Authors: Sourav Banerjee, Anush Mahajan, Ayushi Agarwal, Eishkaran Singh
Subjects: | Computation and Language (cs.CL); Artificial Intelligence (cs.AI) |
Cite as: | arXiv:2412.09263 [cs.CL] |
(or arXiv:2412.09263v1 [cs.CL] for this version) | |
https://doi.org/10.48550/arXiv.2412.09263 |
Abstract
Natural Language Inference (NLI) tasks require identifying the relationship between sentence pairs, typically classified as entailment, contradiction, or neutrality. While the current state-of-the-art (SOTA) model, Entailment Few-Shot Learning (EFL), achieves a 93.1% accuracy on the Stanford Natural Language Inference (SNLI) dataset, further advancements are constrained by the dataset’s limitations.

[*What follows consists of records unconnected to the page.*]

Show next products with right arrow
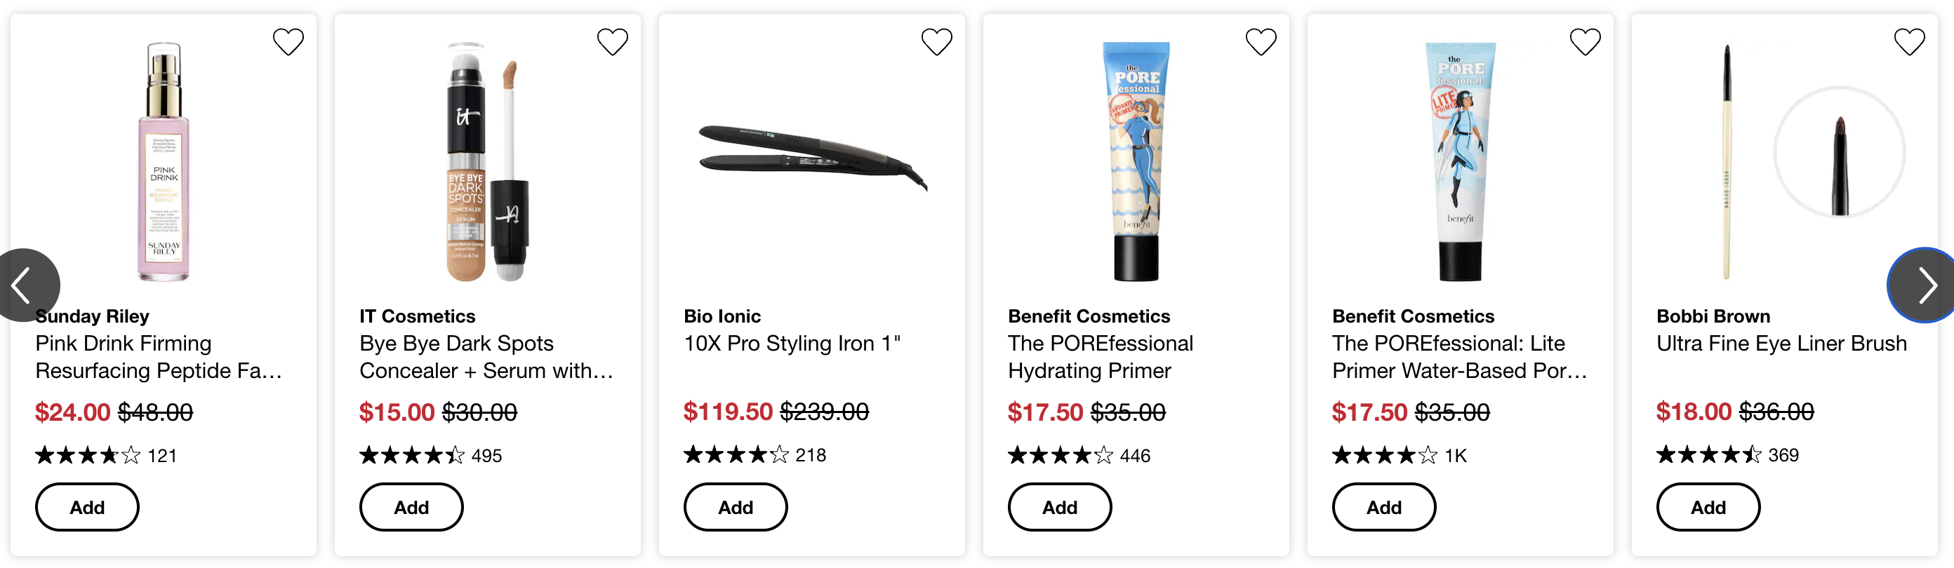click(1924, 285)
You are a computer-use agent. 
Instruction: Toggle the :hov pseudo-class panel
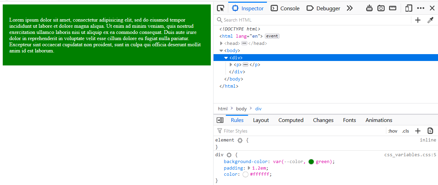393,131
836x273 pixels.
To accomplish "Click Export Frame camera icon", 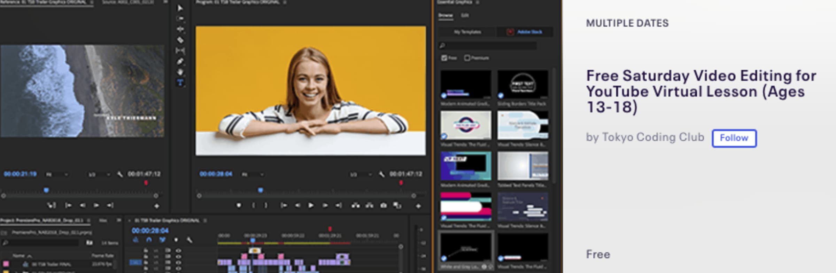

To address this, we propose a novel approach leveraging synthetic data augmentation to enhance dataset diversity and complexity. We present UnitedSynT5, an advanced extension of EFL that leverages a T5-based generator to synthesize additional premise-hypothesis pairs, which are rigorously cleaned and integrated into the training data. These augmented examples are processed within the EFL framework, embedding labels directly into hypotheses for consistency.
We train a GTR-T5-XL model on this expanded dataset, achieving a new benchmark of 94.7% accuracy on the SNLI dataset, 94.01% accuracy on the E-SNLI dataset, and 92.57% accuracy on the MultiNLI dataset, surpassing the previous SOTA models. This research demonstrates the potential of synthetic data augmentation in improving NLI models, offering a path forward for further advancements in natural language understanding tasks.